YOUR TASK. Leaving out every picture, quote the data below exactly as it appears.

*** Opening INPUT RECORDS ***

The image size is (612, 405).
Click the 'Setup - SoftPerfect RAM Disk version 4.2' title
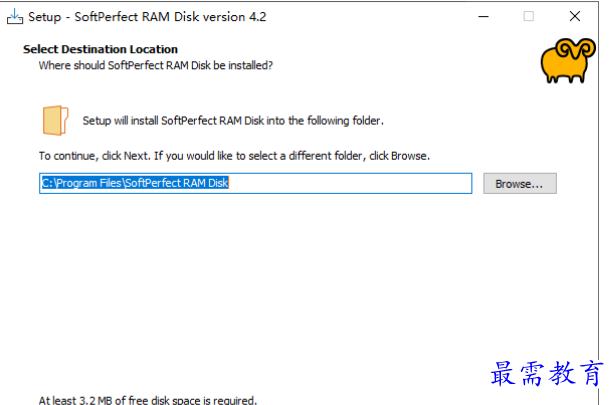[x=147, y=17]
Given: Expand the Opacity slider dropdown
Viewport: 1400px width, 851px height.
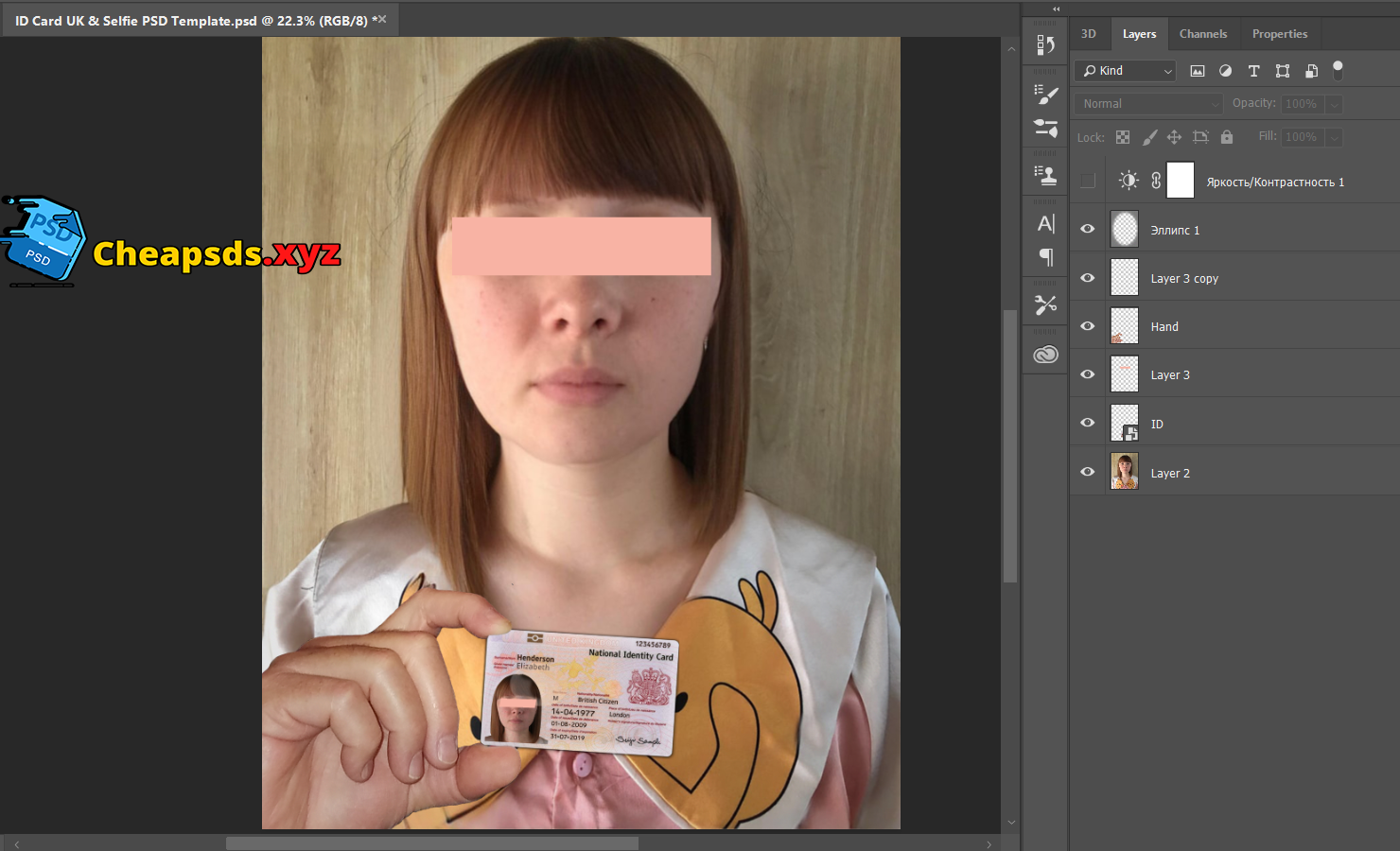Looking at the screenshot, I should point(1334,104).
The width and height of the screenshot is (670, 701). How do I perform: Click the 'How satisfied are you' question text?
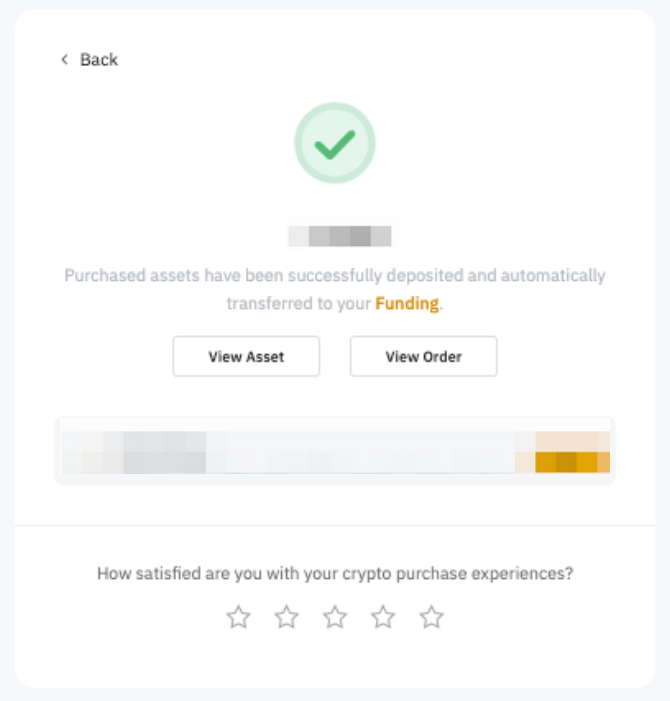(334, 574)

*** Closing INPUT RECORDS ***

YOUR RESPONSE.
The image size is (612, 405).
Click the 'Setup - SoftPerfect RAM Disk version 4.2' title
[x=147, y=17]
Given: Expand the Opacity slider dropdown
Viewport: 1400px width, 851px height.
Looking at the screenshot, I should point(1334,104).
The width and height of the screenshot is (670, 701). How do I perform: Click the 'How satisfied are you' question text?
(334, 574)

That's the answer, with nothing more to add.